Researchers nationwide can access a broad range of support and services at these centers, the NCRR noted. Potential interactions include long-term collaboration, routine analysis and consultation. They also provide hands-on laboratory training, short courses, workshops and online resources.

In other grant news, The Institute for Health Technology Studies (InHealth; Washington) has awarded $1.7 million in grants over the next two years to researchers at Johns Hopkins University (Baltimore), Northwestern University (Evanston, Illinois), Medical College of Georgia (Augusta), Tufts University (Medford, Massachusetts) and the University of Houston.
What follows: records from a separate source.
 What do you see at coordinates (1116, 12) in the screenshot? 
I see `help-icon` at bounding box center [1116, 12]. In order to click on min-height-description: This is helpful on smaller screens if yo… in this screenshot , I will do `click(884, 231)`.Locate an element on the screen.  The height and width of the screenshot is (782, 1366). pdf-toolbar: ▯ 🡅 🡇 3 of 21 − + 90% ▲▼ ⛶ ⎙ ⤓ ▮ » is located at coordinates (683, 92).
The funding will allow researchers to examine the economic and social impact of diagnostic and therapeutic medical devices on treating diseases and chronic medical conditions, InHealth said.

Those researchers will explore the cost-benefit effects of insulin pumps, hearing aids, in-vitro diagnostics, genomic diagnostics for personalized medicine and devices used to treat sleep apnea. The new funding continues InHealth's mission of supporting objective research that evaluates the value and social and economic impact of medical technology. It comes at a time when rising health care costs, the aging "baby boomer" generation and increasing numbers of uninsured patients magnify critical issues related to health policy, the organization noted.

"Health issues reduce the quality of life for millions of Americans while incurring a heavy economic burden on patients and the health care system," said InHealth Executive Director Martyn Howgill. "Medical technology plays a pivotal role in the diagnosis and treatment of injury and disease – and while the intuitive evidence clearly suggests that medical technology benefits the patient, there's little objective evidence of its value to policy makers and regulators."

Howgill said that InHealth is working to build evidence about the contributions of technology to patients and society and to make sure that the information is within reach of policy makers and health leaders.

This is the third round of grants awarded since InHealth began funding research in 2005. To date, InHealth has allocated more than $4 million toward research grants. Current studies that have appeared or await publication in peer-reviewed journals focus on total hip and knee replacements, cardiac stents, implantable defibrillators, neonatal care and diagnostic imaging. Findings from this new round of research are expected in 2009 and 2010, InHealth said.

Grant details are as follows:

Johns Hopkins was awarded a one-year grant of $200,000 to study the economic value of hearing aids and associated technologies.

Researchers at the Medical College of Georgia were awarded a $491,344, two-year grant to study the impact of insulin pumps on the social, cultural and economic aspects of patient and family life.

Researchers John Linehan, PhD, professor of Medicine and Bioengineering at Northwestern University, and Jan Pietzsch, PhD, professor in Stanford University's Department of Management Science and Engineering, will apply a one year, $191,231 grant to deliver new insights about the role of medical technology in diagnosing and treating obstructive sleep apnea.

Researchers at Tufts University will apply the two-year, $400,000 grant to examine the method by which in vitro diagnostic technology's value is measured from several angles, which include exploring published cost-analyses and conducting a survey to gauge preferences for diagnostic testing. The study aims to be the most comprehensive analysis of cost-effectiveness to date.

A research team at the University of Houston was awarded a $398,000, two-year grant to analyze the willingness of patients from different socio-economic backgrounds to adopt and use genomic devices for tailoring drug-prescription, including the willingness to pay for novel genomic diagnostics.